The task: Return the data below in full. Keep each character unchanged.

** Opening The input block **

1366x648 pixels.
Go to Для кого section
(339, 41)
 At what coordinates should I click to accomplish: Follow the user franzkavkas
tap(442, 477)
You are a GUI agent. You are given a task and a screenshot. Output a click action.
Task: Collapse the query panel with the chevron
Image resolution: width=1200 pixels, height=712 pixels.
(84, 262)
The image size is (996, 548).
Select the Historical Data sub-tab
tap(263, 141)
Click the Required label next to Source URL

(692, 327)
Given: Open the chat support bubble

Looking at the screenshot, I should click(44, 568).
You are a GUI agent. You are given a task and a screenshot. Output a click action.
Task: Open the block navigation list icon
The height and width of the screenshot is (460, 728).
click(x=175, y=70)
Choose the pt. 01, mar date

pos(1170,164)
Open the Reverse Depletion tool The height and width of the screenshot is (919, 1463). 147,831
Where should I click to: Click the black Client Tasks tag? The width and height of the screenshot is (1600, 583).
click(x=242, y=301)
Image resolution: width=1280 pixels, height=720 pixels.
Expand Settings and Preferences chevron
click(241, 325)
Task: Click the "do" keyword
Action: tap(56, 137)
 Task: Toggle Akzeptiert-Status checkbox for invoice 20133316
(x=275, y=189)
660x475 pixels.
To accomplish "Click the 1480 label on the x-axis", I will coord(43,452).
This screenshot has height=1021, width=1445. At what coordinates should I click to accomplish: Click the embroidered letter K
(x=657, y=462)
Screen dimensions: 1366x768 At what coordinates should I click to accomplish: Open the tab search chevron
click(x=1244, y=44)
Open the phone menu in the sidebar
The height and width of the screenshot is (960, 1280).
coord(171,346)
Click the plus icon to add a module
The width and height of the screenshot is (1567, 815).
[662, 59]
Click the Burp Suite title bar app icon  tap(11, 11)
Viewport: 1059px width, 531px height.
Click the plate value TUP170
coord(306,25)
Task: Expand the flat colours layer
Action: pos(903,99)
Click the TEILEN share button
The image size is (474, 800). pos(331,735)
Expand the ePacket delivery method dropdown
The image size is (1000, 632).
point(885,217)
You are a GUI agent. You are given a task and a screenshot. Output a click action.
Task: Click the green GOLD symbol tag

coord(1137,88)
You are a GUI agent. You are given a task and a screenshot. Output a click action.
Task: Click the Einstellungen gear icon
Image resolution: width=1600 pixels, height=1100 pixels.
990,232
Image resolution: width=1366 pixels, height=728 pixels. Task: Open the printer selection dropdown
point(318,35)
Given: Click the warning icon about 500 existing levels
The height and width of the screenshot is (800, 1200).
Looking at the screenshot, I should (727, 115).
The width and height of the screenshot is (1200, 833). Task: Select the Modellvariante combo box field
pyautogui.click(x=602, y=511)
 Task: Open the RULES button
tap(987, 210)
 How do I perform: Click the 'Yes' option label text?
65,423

** Closing The input block **

Answer for the task:
1366x648 pixels.
Go to Для кого section
(339, 41)
 At what coordinates should I click to accomplish: Follow the user franzkavkas
tap(442, 477)
You are a GUI agent. You are given a task and a screenshot. Output a click action.
Task: Collapse the query panel with the chevron
Image resolution: width=1200 pixels, height=712 pixels.
(84, 262)
The image size is (996, 548).
Select the Historical Data sub-tab
tap(263, 141)
Click the Required label next to Source URL

(692, 327)
Given: Open the chat support bubble

Looking at the screenshot, I should click(44, 568).
You are a GUI agent. You are given a task and a screenshot. Output a click action.
Task: Open the block navigation list icon
The height and width of the screenshot is (460, 728).
click(x=175, y=70)
Choose the pt. 01, mar date

pos(1170,164)
Open the Reverse Depletion tool The height and width of the screenshot is (919, 1463). 147,831
Where should I click to: Click the black Client Tasks tag? The width and height of the screenshot is (1600, 583).
click(x=242, y=301)
Image resolution: width=1280 pixels, height=720 pixels.
Expand Settings and Preferences chevron
click(241, 325)
Task: Click the "do" keyword
Action: tap(56, 137)
 Task: Toggle Akzeptiert-Status checkbox for invoice 20133316
(x=275, y=189)
660x475 pixels.
To accomplish "Click the 1480 label on the x-axis", I will coord(43,452).
This screenshot has height=1021, width=1445. At what coordinates should I click to accomplish: Click the embroidered letter K
(x=657, y=462)
Screen dimensions: 1366x768 At what coordinates should I click to accomplish: Open the tab search chevron
click(x=1244, y=44)
Open the phone menu in the sidebar
The height and width of the screenshot is (960, 1280).
coord(171,346)
Click the plus icon to add a module
The width and height of the screenshot is (1567, 815).
[662, 59]
Click the Burp Suite title bar app icon  tap(11, 11)
Viewport: 1059px width, 531px height.
Click the plate value TUP170
coord(306,25)
Task: Expand the flat colours layer
Action: pos(903,99)
Click the TEILEN share button
The image size is (474, 800). pos(331,735)
Expand the ePacket delivery method dropdown
The image size is (1000, 632).
point(885,217)
You are a GUI agent. You are given a task and a screenshot. Output a click action.
Task: Click the green GOLD symbol tag

coord(1137,88)
You are a GUI agent. You are given a task and a screenshot. Output a click action.
Task: Click the Einstellungen gear icon
Image resolution: width=1600 pixels, height=1100 pixels.
990,232
Image resolution: width=1366 pixels, height=728 pixels. Task: Open the printer selection dropdown
point(318,35)
Given: Click the warning icon about 500 existing levels
The height and width of the screenshot is (800, 1200).
Looking at the screenshot, I should (727, 115).
The width and height of the screenshot is (1200, 833). Task: Select the Modellvariante combo box field
pyautogui.click(x=602, y=511)
 Task: Open the RULES button
tap(987, 210)
 How do I perform: Click the 'Yes' option label text?
65,423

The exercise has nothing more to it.